DIRECTIONS FOR THIS TASK: Restate word for word the lines of the material below, from the line with "[button] (48, 1728)" to the line with "SPORTS CARDS (664, 134)", both lines included, and no others.
---------- SUPPLIED INFORMATION
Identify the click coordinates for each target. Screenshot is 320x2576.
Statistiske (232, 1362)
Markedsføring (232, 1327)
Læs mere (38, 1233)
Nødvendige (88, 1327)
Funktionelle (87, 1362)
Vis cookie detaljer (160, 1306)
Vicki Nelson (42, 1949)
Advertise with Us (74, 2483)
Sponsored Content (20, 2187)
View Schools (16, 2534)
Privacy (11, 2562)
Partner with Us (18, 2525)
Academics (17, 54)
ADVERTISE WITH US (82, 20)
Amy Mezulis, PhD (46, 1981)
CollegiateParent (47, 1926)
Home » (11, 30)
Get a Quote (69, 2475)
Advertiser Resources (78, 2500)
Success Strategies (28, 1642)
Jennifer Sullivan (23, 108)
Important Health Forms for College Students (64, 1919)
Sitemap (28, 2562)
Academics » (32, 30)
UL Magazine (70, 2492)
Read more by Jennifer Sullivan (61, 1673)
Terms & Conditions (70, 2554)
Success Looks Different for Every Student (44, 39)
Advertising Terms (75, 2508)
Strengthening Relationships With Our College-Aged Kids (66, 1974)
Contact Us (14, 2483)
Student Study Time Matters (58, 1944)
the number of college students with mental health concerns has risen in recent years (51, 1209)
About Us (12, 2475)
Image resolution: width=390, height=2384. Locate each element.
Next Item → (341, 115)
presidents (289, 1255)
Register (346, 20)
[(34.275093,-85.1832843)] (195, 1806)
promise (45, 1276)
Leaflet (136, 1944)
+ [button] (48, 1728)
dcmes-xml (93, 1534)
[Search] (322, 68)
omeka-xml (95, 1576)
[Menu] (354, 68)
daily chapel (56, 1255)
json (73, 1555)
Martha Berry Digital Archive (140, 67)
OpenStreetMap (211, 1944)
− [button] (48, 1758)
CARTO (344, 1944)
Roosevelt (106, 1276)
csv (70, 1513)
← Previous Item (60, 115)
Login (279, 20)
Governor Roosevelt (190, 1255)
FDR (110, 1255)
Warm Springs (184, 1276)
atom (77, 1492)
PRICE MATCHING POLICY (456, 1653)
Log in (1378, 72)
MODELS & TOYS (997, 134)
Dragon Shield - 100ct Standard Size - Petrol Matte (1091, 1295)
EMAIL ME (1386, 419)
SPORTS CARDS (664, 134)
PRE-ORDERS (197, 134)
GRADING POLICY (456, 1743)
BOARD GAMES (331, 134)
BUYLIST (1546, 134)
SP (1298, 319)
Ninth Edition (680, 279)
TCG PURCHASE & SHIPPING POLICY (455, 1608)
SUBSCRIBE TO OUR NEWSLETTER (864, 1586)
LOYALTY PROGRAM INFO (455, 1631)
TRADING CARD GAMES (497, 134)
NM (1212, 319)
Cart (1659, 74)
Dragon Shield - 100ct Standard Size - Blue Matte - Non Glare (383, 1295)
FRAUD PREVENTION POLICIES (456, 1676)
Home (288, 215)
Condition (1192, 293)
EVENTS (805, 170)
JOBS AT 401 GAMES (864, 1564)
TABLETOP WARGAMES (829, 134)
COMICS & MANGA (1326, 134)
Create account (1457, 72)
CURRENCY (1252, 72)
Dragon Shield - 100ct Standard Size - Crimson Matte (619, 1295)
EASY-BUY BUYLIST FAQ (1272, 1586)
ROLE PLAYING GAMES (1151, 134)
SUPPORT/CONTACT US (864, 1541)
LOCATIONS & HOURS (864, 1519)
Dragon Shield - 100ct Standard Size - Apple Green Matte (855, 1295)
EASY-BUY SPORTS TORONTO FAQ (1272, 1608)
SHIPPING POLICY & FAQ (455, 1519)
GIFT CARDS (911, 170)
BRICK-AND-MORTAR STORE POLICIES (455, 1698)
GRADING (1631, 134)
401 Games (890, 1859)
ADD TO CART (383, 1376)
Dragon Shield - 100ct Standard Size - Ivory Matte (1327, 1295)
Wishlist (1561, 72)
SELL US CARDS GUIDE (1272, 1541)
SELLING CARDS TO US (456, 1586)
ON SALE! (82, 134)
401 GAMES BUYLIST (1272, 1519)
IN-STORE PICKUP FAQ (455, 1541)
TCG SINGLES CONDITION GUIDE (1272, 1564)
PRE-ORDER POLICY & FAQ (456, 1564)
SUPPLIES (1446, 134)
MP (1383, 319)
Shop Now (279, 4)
--------------------
YOUR RESPONSE:
+ [button] (48, 1728)
dcmes-xml (93, 1534)
[Search] (322, 68)
omeka-xml (95, 1576)
[Menu] (354, 68)
daily chapel (56, 1255)
json (73, 1555)
Martha Berry Digital Archive (140, 67)
OpenStreetMap (211, 1944)
− [button] (48, 1758)
CARTO (344, 1944)
Roosevelt (106, 1276)
csv (70, 1513)
← Previous Item (60, 115)
Login (279, 20)
Governor Roosevelt (190, 1255)
FDR (110, 1255)
Warm Springs (184, 1276)
atom (77, 1492)
PRICE MATCHING POLICY (456, 1653)
Log in (1378, 72)
MODELS & TOYS (997, 134)
Dragon Shield - 100ct Standard Size - Petrol Matte (1091, 1295)
EMAIL ME (1386, 419)
SPORTS CARDS (664, 134)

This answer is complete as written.